In "The southerly African Artist Today," Simon Njami awaits at the issues facing toward the south African artists from the perspective of an African writer, curator, and publisher who works in Europe and in areas of Africa outside of southern Africa. Thembinkosi Goniwe writes about his be in possession of experiences as a black southward African artist working both in southward Africa and internationally.

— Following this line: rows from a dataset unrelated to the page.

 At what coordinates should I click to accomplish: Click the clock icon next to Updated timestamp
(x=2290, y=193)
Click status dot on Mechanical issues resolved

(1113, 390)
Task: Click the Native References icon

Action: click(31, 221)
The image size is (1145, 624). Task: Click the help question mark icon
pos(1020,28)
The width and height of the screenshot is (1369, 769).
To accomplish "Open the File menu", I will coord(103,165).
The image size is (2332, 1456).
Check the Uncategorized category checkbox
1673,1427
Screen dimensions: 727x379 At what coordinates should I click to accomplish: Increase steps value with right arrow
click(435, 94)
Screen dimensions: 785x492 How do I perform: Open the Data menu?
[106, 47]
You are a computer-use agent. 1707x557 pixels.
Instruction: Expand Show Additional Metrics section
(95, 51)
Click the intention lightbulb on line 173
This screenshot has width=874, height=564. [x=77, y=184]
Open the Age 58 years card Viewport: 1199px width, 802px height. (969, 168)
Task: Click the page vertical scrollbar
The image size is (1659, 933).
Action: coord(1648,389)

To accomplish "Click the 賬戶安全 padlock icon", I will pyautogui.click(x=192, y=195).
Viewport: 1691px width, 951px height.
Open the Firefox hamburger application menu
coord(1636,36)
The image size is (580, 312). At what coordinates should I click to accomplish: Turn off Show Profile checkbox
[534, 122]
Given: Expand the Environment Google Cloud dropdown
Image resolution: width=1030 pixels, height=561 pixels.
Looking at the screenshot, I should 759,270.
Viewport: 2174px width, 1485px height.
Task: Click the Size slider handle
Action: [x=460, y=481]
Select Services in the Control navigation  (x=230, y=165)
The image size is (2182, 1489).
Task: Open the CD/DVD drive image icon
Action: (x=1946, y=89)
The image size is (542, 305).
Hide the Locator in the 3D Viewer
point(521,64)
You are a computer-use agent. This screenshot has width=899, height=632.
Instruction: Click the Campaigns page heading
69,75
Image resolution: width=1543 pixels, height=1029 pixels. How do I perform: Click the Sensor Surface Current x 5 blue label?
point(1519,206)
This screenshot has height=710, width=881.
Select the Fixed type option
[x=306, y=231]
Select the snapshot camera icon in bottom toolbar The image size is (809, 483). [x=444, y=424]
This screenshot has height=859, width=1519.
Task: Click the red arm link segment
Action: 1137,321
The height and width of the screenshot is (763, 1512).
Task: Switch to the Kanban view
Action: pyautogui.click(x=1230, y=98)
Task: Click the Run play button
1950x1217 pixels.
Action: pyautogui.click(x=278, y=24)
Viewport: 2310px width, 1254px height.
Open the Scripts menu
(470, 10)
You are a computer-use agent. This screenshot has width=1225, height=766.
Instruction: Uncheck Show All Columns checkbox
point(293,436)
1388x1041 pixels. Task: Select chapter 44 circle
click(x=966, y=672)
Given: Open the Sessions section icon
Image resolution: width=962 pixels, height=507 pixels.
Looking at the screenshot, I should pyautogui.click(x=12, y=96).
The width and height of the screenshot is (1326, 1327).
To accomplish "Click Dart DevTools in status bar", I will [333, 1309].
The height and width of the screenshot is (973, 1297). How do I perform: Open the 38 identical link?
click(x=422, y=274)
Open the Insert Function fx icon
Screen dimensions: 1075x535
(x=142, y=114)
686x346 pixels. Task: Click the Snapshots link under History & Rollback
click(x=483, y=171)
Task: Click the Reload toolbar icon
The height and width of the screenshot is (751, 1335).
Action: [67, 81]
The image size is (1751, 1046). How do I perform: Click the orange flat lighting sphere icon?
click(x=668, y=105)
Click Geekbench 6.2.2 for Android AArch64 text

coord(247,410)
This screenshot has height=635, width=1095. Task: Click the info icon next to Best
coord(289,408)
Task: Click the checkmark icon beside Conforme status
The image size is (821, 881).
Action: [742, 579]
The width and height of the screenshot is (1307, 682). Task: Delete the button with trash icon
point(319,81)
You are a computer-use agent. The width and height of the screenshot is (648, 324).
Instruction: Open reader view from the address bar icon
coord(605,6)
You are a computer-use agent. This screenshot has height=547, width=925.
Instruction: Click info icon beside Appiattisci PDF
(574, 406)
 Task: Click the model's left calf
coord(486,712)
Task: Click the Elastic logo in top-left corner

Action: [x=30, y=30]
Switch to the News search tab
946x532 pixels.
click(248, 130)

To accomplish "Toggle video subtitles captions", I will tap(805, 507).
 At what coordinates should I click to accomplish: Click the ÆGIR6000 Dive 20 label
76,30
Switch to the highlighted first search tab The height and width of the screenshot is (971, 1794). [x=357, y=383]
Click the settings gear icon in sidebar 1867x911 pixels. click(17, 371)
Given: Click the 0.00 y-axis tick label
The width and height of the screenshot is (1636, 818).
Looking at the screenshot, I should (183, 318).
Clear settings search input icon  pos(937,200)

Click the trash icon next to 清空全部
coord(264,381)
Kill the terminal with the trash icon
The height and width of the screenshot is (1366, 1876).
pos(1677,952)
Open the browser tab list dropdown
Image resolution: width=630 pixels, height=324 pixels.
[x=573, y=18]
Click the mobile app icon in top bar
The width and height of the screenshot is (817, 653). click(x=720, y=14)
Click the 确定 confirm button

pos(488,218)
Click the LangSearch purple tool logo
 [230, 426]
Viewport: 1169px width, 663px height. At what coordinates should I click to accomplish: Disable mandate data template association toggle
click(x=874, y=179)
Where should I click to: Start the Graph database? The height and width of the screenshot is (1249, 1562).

The third section, "Art and Social Change," proffers an essay by Brenda Schmahmann, professor of fine art at Rhode University, onward a variety of needlework workshops designed to provide piece of works for rural artists. Artist Kim Berman cast reproachs on her own work setting up a print and papermaking cooperative and in what way these mediums have been used to create works of art that address a variety of social issues. At the last short biographies of the writers are provided, however it is lamentable that there are no biographies for the artists. in the same state [i]or[/i] condition information, even if little were known about the artist, would have helped add a layer of understanding to the composite variety of visual works presented
Although certainly not able to address all of the issues facing southerly African cultural practices today, Coexistence provides a sensitive and perceptive direct the eye at contemporary South African art from a diversity of viewpoints. While the virulence of a of the problems, such as racism and HIV/AIDS, being addressed by the agency of these South African arts professionals is certainly unique, the issues discussed are not exclusive to southward Africa. Some of the more universally applicable topics discussed in these essays include matters of funding; the unequal distribution of power and capital in the gallery and museum worlds; and the ne to design exhibitions that engage broader portions of the population, integrate art into the community in meaningful ways, and make visible a wider range of art-making voices. The works of art, community throw outs exhibitions, and insights on these activities not awayed in this catalogue, therefore, provide intriguing reflections forward how cultural production is done and existinged not only in South Africa, moreover throughout the world.